LINDA:  And now my understanding and this could have changed as we're speaking but I believe there's 26 administrative, whether they call themselves health corporations or some other title, but responsible for the delivery of health care in their region, or often now it's -- it can be single village entities. 

And so the corporations employ supervisor instructors, sometimes called coordinator instructors, who work with the health aides in the village to either teach new skills, but more often it's in the reinforcement of the skills and basic training. 

So an individual comes for Session 1, four weeks long, then they go back to the village.  And one of the field staff will go out for a village visit and look at reinforcing and developing sort of the skill that they've learned in basic training, then they return to a training center, and it's Session 2, the same pattern again. 

They are required to complete 200 hours and a certain number of patient encounters to look at sort of rounding out their educational process in the village.  And then they come back to Sessions 1, 2, 3 and 4, so it's a total of four sessions and 15 weeks spread over about two years, with the field component between.
 
And once they finish that, they do a preceptorship, which is a process where they work with a midlevel practitioner, their village doc, and I think of it as sort of a final polishing.  It's an opportunity to see a lot of patients and see what piece of the puzzle skills that they may have not gotten. 

And just to remind everyone that the Health Aide Program is remarkable in that when you think of health care and you think of an individual, health aides are taking care of all aspects.  Emergency care, acute care, chronic and preventative services. 

And so the scope of theirs is very, very, very, very broad.  It goes way out.  And the depth of which their skills depends on that component. 

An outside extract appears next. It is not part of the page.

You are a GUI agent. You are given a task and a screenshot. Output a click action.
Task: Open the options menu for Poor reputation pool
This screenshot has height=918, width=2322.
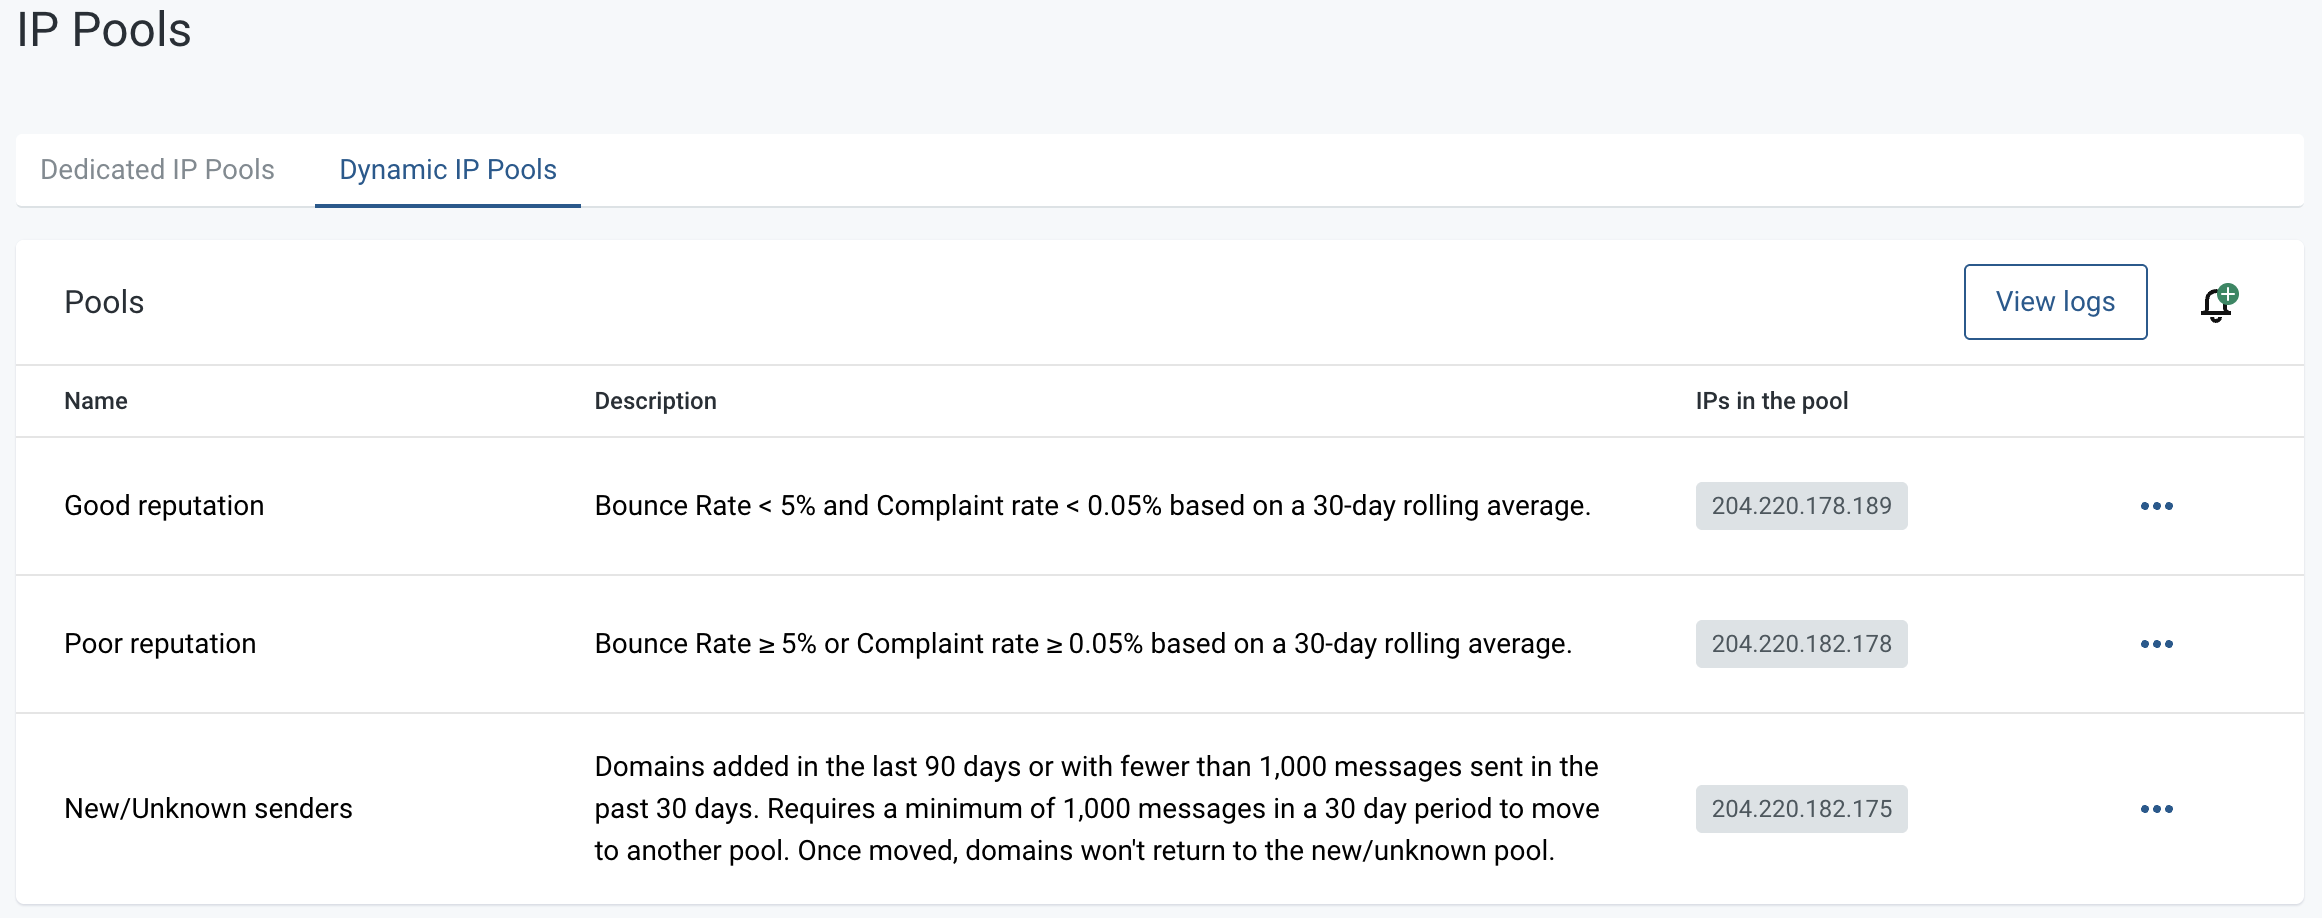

With time and experience, they are able to do a lot of additional -- with advanced training, say, women's health care, they may do additional skills there, or in well child and immunizations.  The training component and the field piece sort of work together. 

And once they complete the preceptorship they attend, through their corporation usually -- and again, the state is so different -- but usually then they take a statewide certification that has both a written and a clinical component.  And all of this, then, is fed through the certification board, which was created in 1998, to look at the continued certification of health aides.